The Haunting

by Admiral Biscuit


Chapter 6

The Haunting
Admiral Biscuit

I knew I had research to do. Before I’d seen her, I had been trying to figure out generalities and I hadn’t come up with anything, but now I had at least some specifics. First, that there was in fact a ghost. That was not a question; that was the undeniable truth. Second, said ghost played with toys in my attic, and perhaps also in other attics—that was something I could pursue. Was she a local spirit, one who lived in the neighborhood, or did she only haunt my house? Did other ponies know her?

Did she ever show up during the day? I didn’t think she would, but maybe she did and there had just been enough noise in town for me to not notice. Her color was not unlike sky-color, and just like stars can’t be readily observed during the day, maybe she couldn’t be, either.

If she was tied to my house, it had to have been either because she’d lived there before, or because some pony gypsy had cursed either me or the house, and I figured if it was a curse, the ghost would be more baleful. Maybe gypsy curses were friendlier in Equestria.

•••••

Sometimes the things that happen in the night are revealed for the nightmares or illusions that they were in the clear light of day, but not so this time. I was still completely convinced that there was a ghost in my house, and after the sun had well and truly risen, I went back to the attic and checked the little voids where the floor met the wall. Sure enough, the toys I’d seen her hiding were there, exactly where she’d put them.

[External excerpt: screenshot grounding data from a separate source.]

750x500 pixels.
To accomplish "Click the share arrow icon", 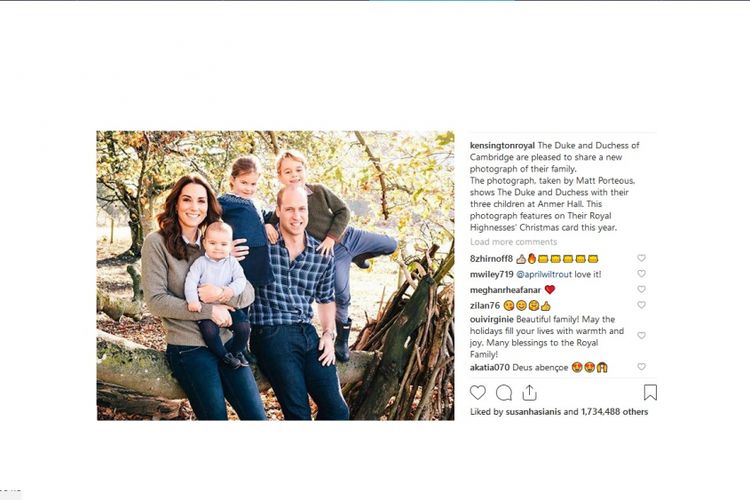I will coord(529,393).
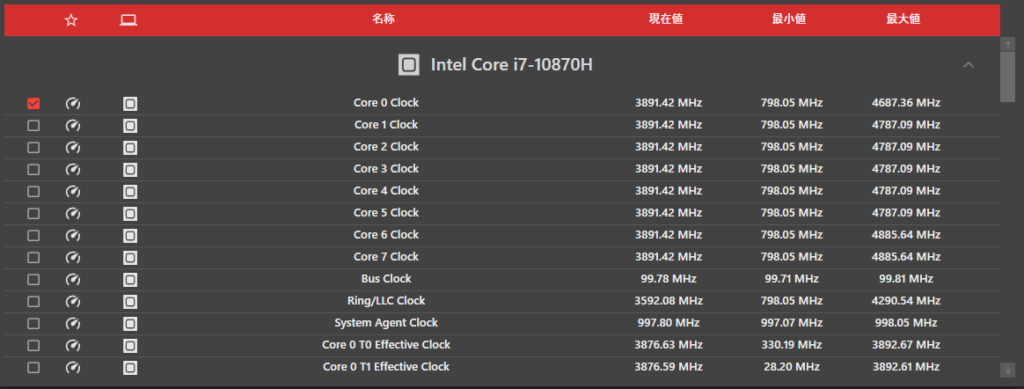This screenshot has height=389, width=1024.
Task: Select the Core 0 T0 Effective Clock row
Action: [x=502, y=345]
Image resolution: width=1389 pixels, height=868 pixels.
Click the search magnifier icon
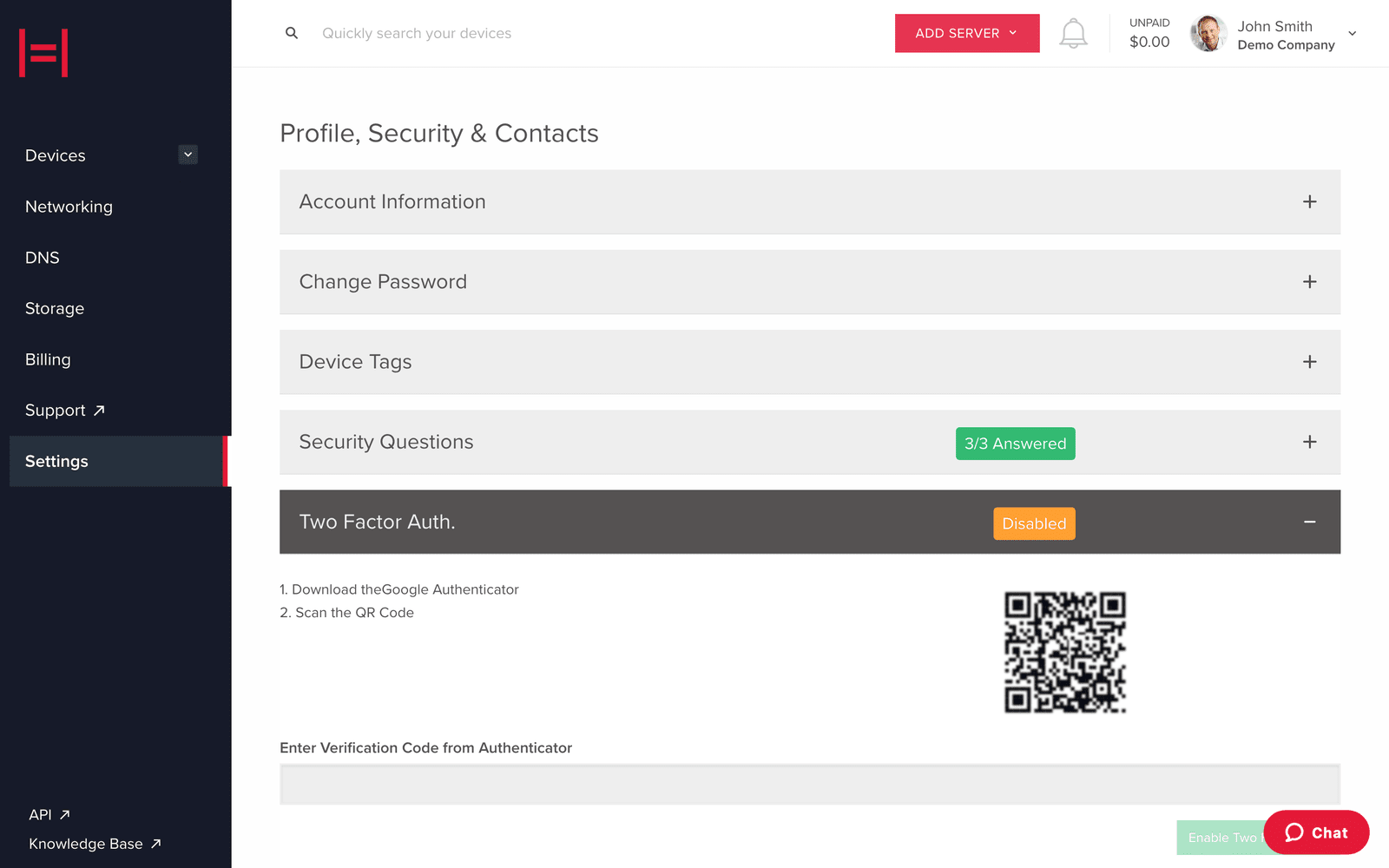pyautogui.click(x=292, y=33)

They say that if you’re crazy, you’re the last one to know, but I didn’t feel crazy. I didn’t believe I’d hidden those toys there in some kind of a fugue state, or seen them before and remembered subconsciously that that’s where they were. In fact, while I could clearly remember having seen most of those toys in the toybox before, I had never seen the plush pony. I was absolutely certain of that.

I didn’t want to take any of them from their hiding place, even though I could imagine myself doing that some time in the future. I thought that there was a chance that one of the locals might recognize them, but I also thought that I’d have to work my way up to that. Back on Earth, at least, if I’d gone around holding a plush pony and asking anyone if they recognized it, I’d probably wind up in an institution before too long. I was a stranger in town, a new face, and they at least tolerated me--nopony shunned me or gave me the evil eye or anything like that—but if I just started proclaiming there was a ghost in my attic, there was a very good chance that everyone would start avoiding me. Ponies with butterfly nets would come after me.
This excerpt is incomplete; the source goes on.